Exercise input Start Marker

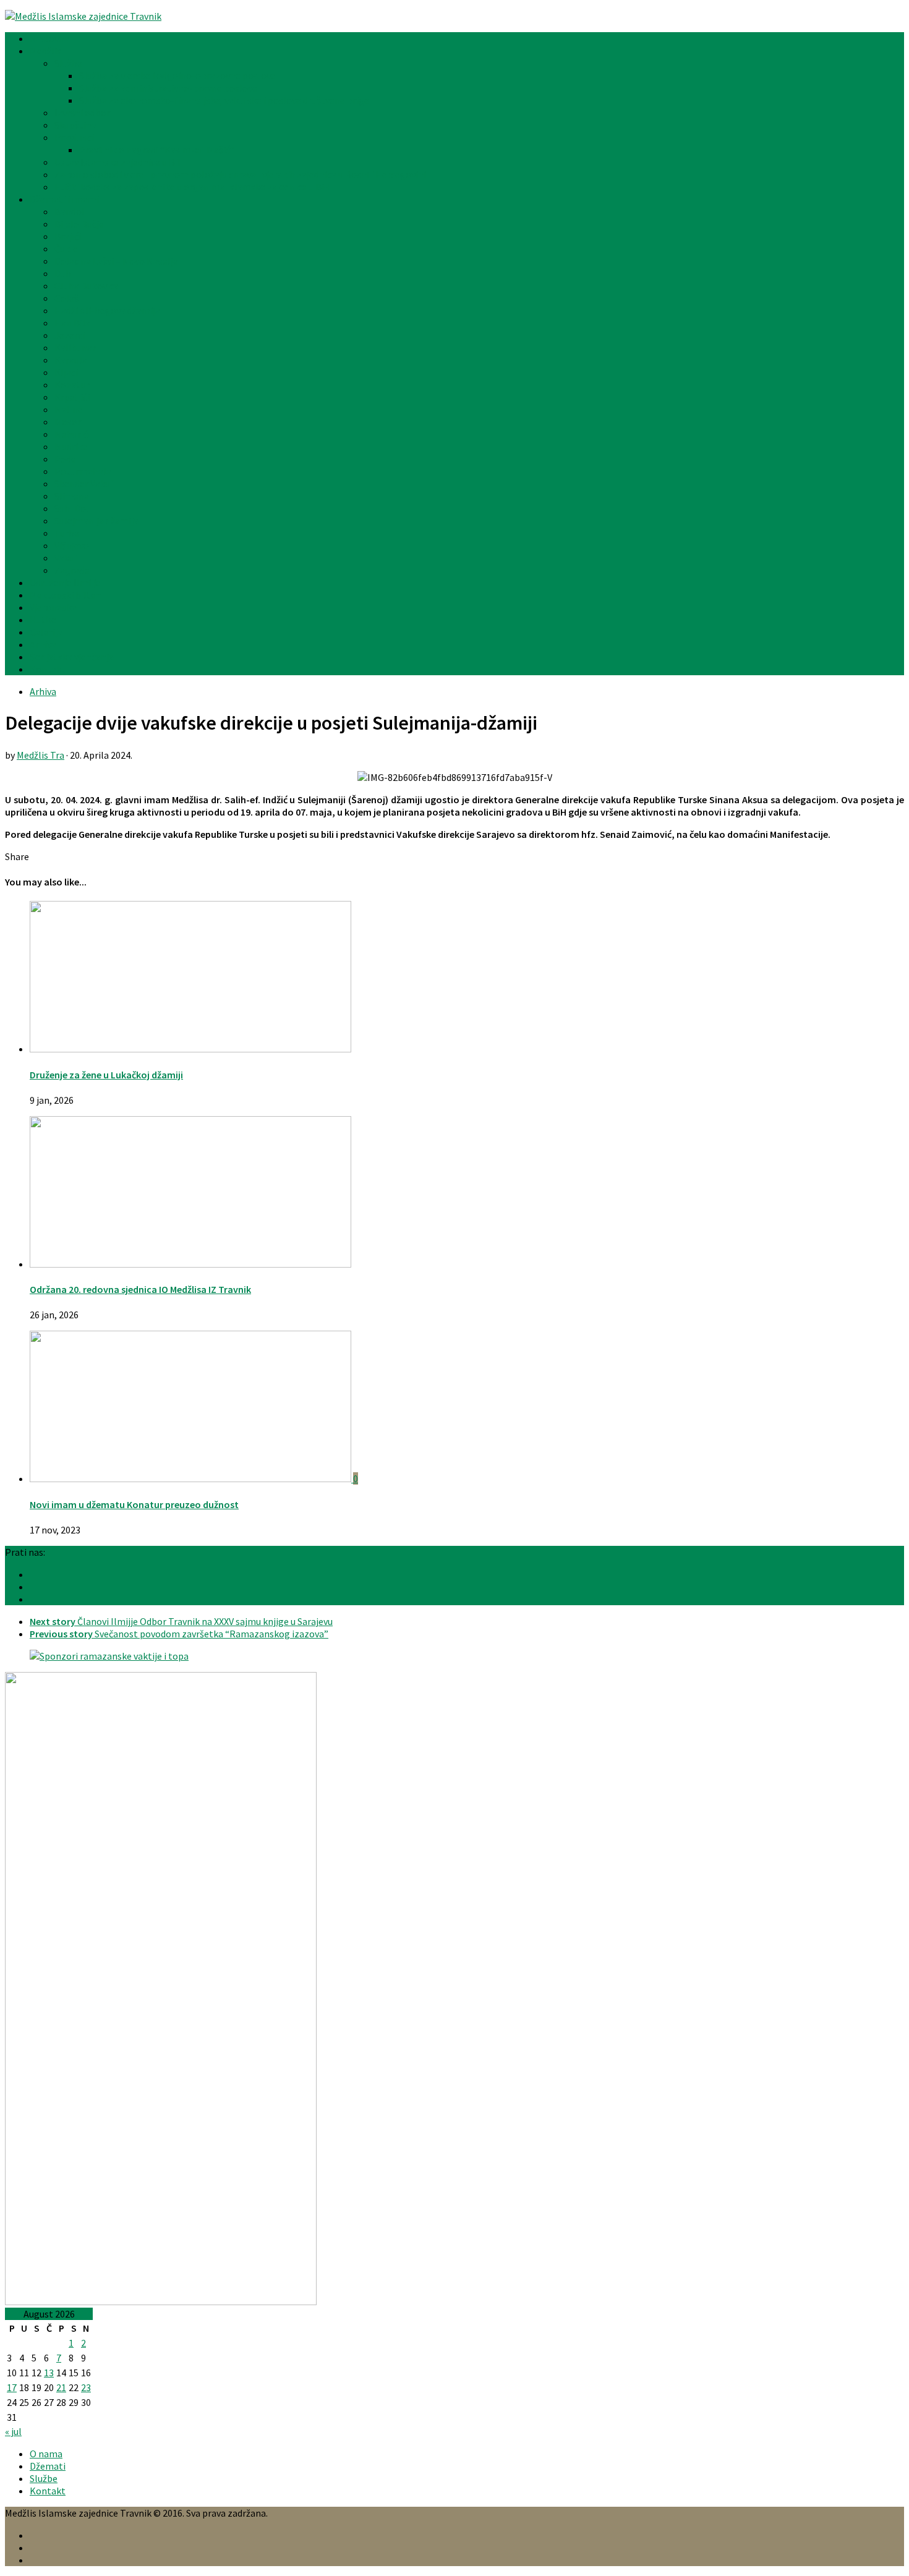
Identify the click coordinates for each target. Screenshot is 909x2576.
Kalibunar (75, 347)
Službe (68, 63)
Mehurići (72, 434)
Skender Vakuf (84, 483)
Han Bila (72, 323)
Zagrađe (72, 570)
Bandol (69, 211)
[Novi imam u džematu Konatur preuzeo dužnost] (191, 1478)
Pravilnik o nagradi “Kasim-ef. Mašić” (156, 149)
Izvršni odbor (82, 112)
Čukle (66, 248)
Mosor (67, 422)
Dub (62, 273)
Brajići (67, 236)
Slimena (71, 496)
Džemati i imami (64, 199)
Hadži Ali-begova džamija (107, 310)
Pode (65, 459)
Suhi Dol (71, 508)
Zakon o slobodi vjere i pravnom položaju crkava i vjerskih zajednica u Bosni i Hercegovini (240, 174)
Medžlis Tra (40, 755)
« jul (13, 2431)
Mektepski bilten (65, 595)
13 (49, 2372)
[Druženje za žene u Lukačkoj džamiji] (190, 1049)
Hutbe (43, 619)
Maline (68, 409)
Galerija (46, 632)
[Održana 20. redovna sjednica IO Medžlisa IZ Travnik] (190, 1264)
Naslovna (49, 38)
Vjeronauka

Exercise input End Marker

» **Work request**
Repeat the data above starting at the line with "Skender Vakuf (84, 483)" and ending at its last line, exactly, with no other lines.

» **Answer for the task**
Skender Vakuf (84, 483)
Han Bila (72, 323)
Zagrađe (72, 570)
Bandol (69, 211)
[Novi imam u džematu Konatur preuzeo dužnost] (191, 1478)
Pravilnik o nagradi “Kasim-ef. Mašić” (156, 149)
Izvršni odbor (82, 112)
Čukle (66, 248)
Mosor (67, 422)
Dub (62, 273)
Brajići (67, 236)
Slimena (71, 496)
Džemati i imami (64, 199)
Hadži Ali-begova džamija (107, 310)
Pode (65, 459)
Suhi Dol (71, 508)
Zakon o slobodi vjere i pravnom položaju crkava i vjerskih zajednica u Bosni i Hercegovini (240, 174)
Medžlis Tra (40, 755)
« jul (13, 2431)
Mektepski bilten (65, 595)
13 (49, 2372)
[Druženje za žene u Lukačkoj džamiji] (190, 1049)
Hutbe (43, 619)
Maline (68, 409)
Galerija (46, 632)
[Održana 20. redovna sjednica IO Medžlisa IZ Travnik] (190, 1264)
Naslovna (49, 38)
Vjeronauka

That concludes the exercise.